本来のプライムミッションをはるかに超えた11年間の観測で、MAVENは火星科学に多大な貢献を果たした。代表的な成果として、2024年5月に撮影された「火星の夜側に広がるオーロラ」の画像が挙げられる。搭載された紫外線分光器(IUVS)が捉えた鮮やかな紫色の発光は、太陽嵐と希薄な火星大気との相互作用を視覚的に示した貴重なデータとなった。

「チームは愛する人を失ったような体験をしていると思う」——Ars Technicaが引用したチームメンバーのコメントは、長期ミッションを担う研究者たちの深い喪失感を伝えている。

日本市場での注目点

日本では、JAXAが2024年打ち上げを目指していた火星衛星探査機「MMX(Martian Moons eXploration)」が火星衛星フォボス・ダイモスへの探査を計画している。MAVENが積み上げた火星大気・太陽風相互作用のデータは、将来の有人火星探査を含む長期計画において不可欠な基盤となる。

また、「探査機が突然スピンして電源喪失」という事象は、深宇宙探査における姿勢制御系の堅牢性という普遍的な技術課題を浮き彫りにする。地球から2億マイル以上離れた機体への直接介入が不可能な環境では、いかにフォールトトレラントな設計を実現するかが今後も重要な研究テーマとなる。

筆者の見解

今回のMAVEN喪失で印象的なのは、原因がいまだ特定できていない点だ。断片的なデータから「異常回転→電力喪失」というシーケンスは推定できても、「なぜ回転したのか」は謎のまま。地上から光速でも片道約11分かかる距離での運用では、異常発生から対応まで現実的には間に合わない。この制約は今後の深宇宙探査機設計において、より高度な自律異常対応機能(Fault Protection)への投資の必要性を示唆している。
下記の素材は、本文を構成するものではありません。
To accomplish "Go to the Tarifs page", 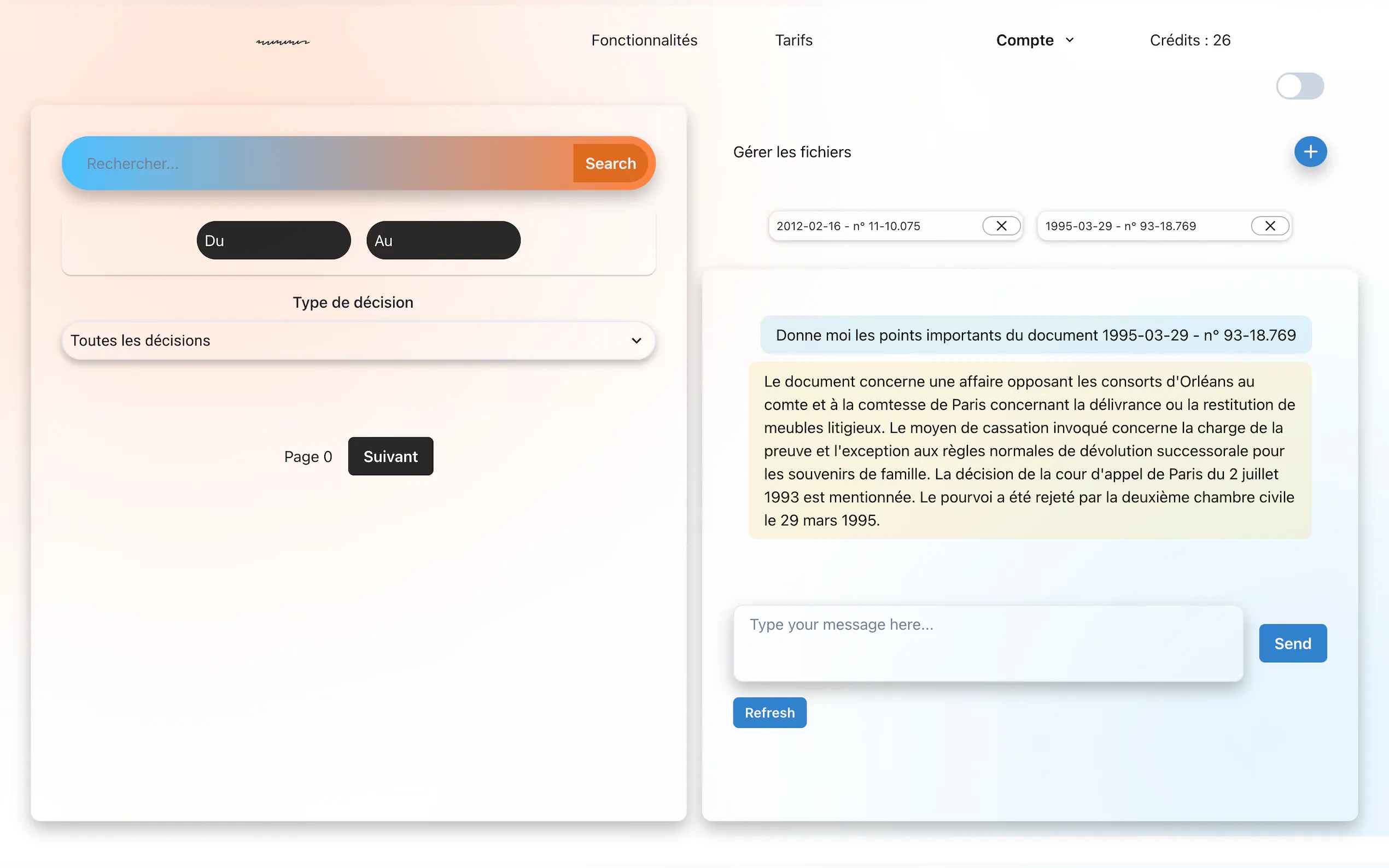I will click(x=793, y=40).
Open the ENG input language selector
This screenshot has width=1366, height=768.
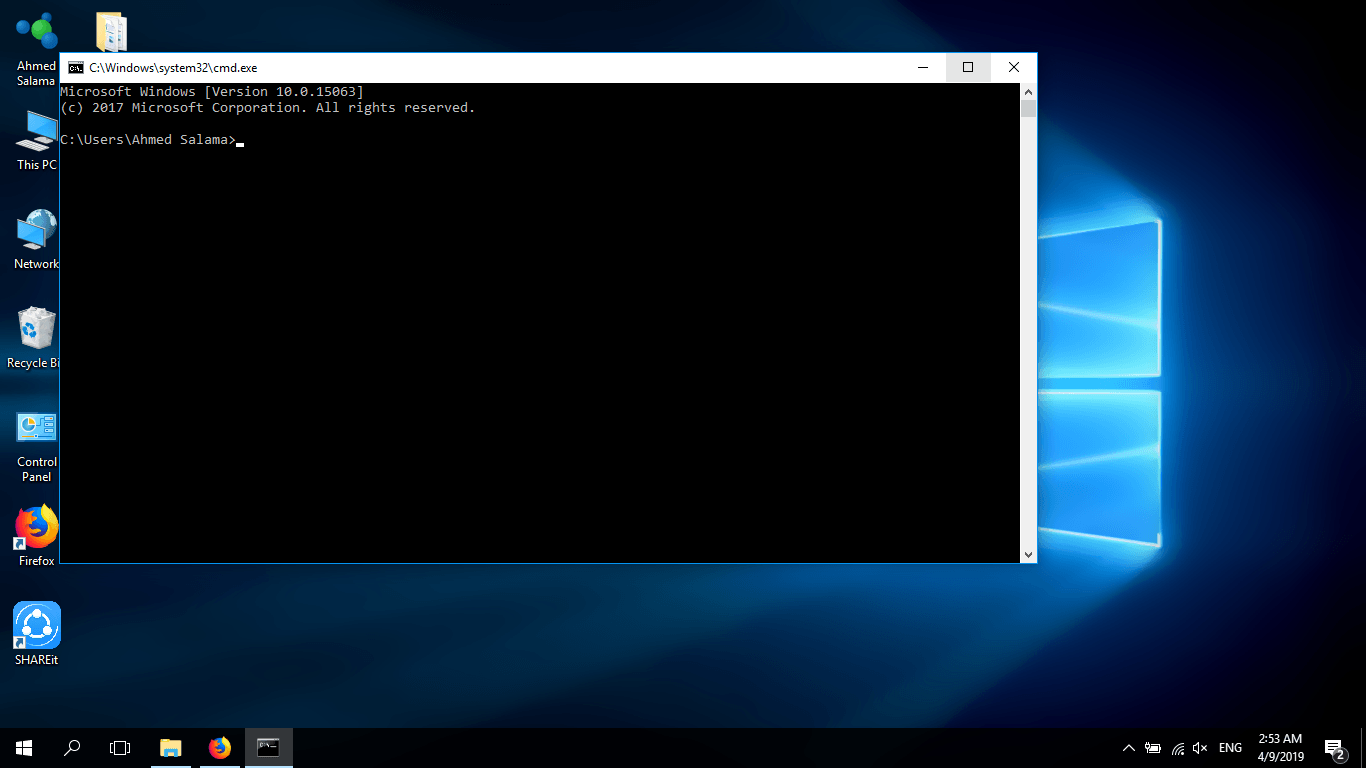(1230, 748)
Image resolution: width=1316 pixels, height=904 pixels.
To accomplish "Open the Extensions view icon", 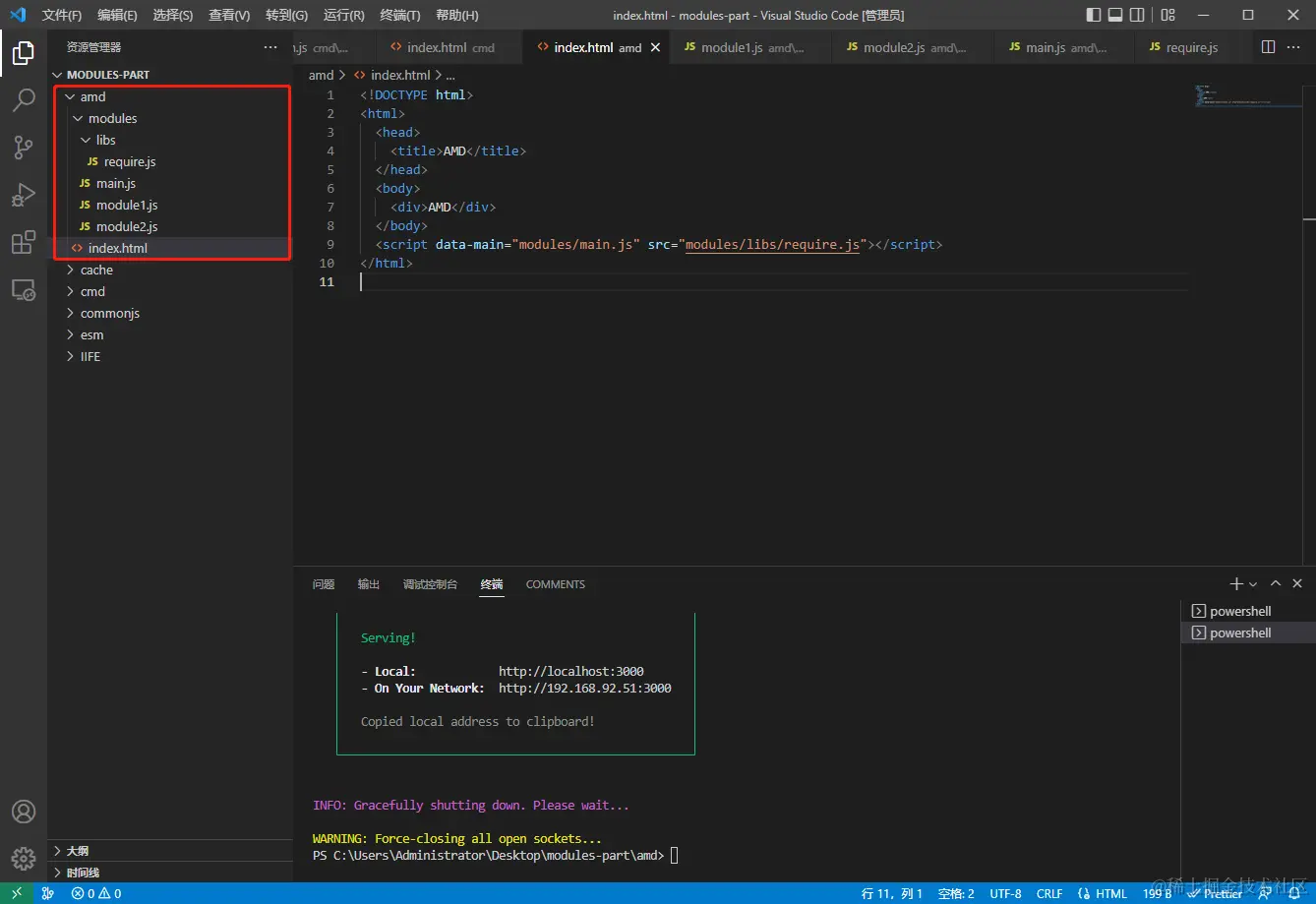I will [24, 242].
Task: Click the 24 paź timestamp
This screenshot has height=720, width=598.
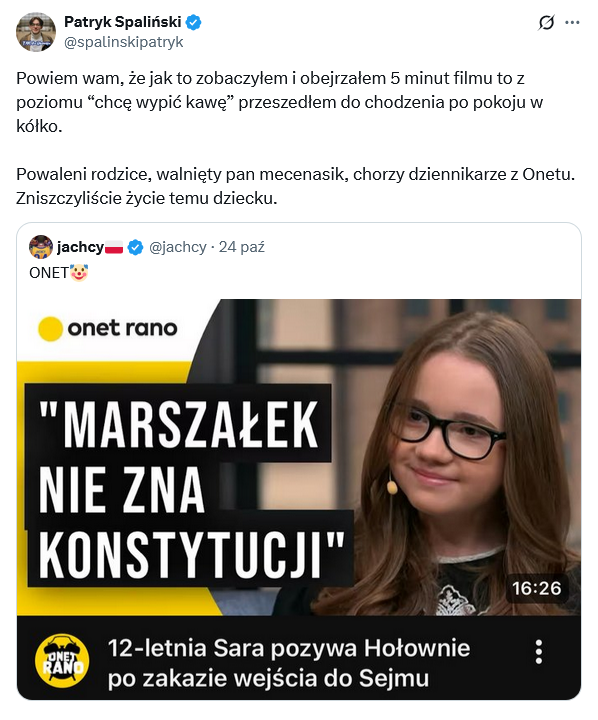Action: click(x=242, y=247)
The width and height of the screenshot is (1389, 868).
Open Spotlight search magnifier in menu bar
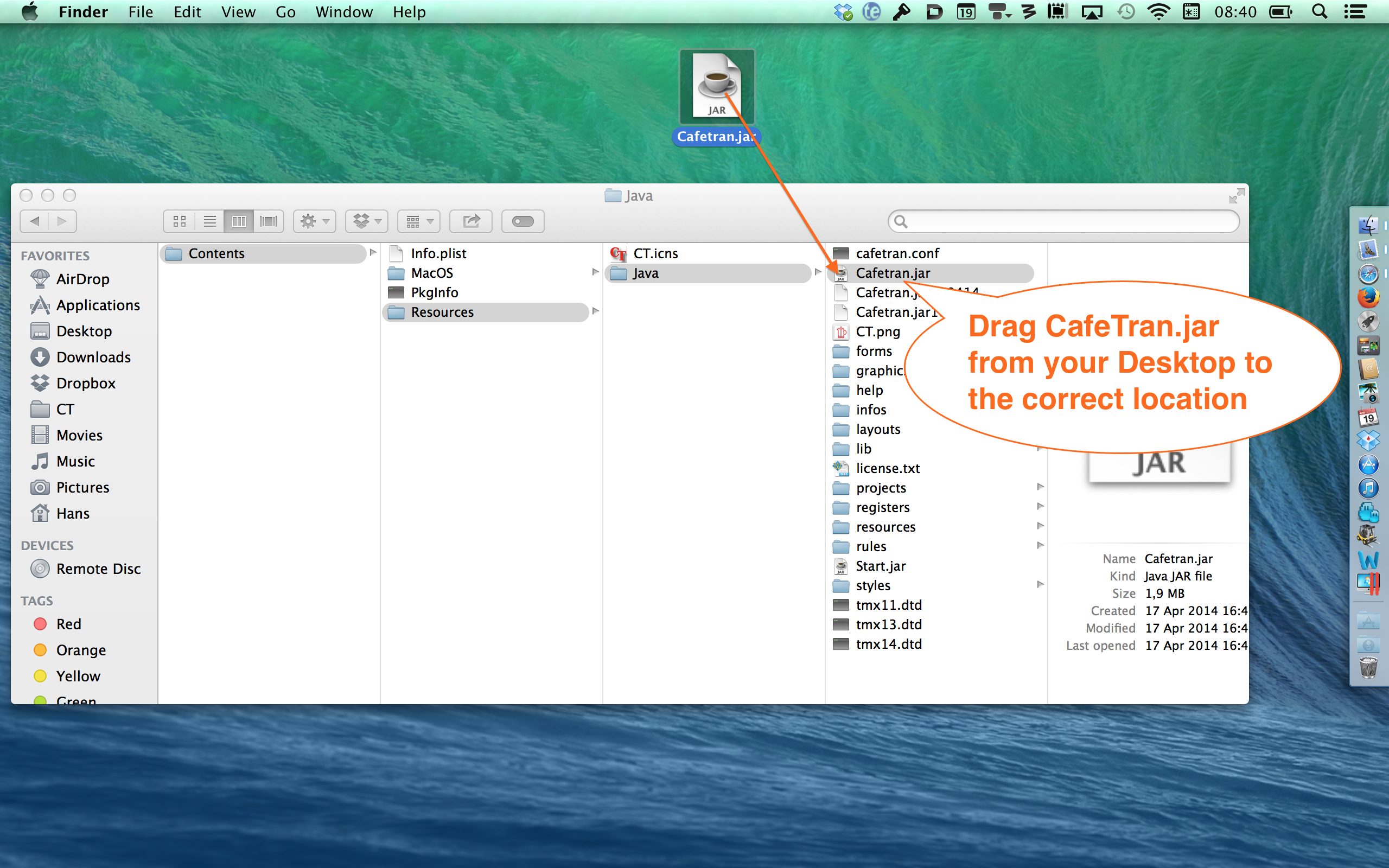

11年という運用期間は当初計画をはるかに上回る成果であり、チームの技術力の高さを証明している。その探査機が「静かに消えた」結末は惜しいが、残されたデータは火星科学を確実に前進させた。次世代の探査機がMAVENの知見を引き継ぎ、さらなる謎に挑むことを期待したい。


出典: この記事は After 11 years at Mars, NASA’s MAVEN spacecraft went out with a whisper の内容をもとに、筆者の見解を加えて独自に執筆したものです。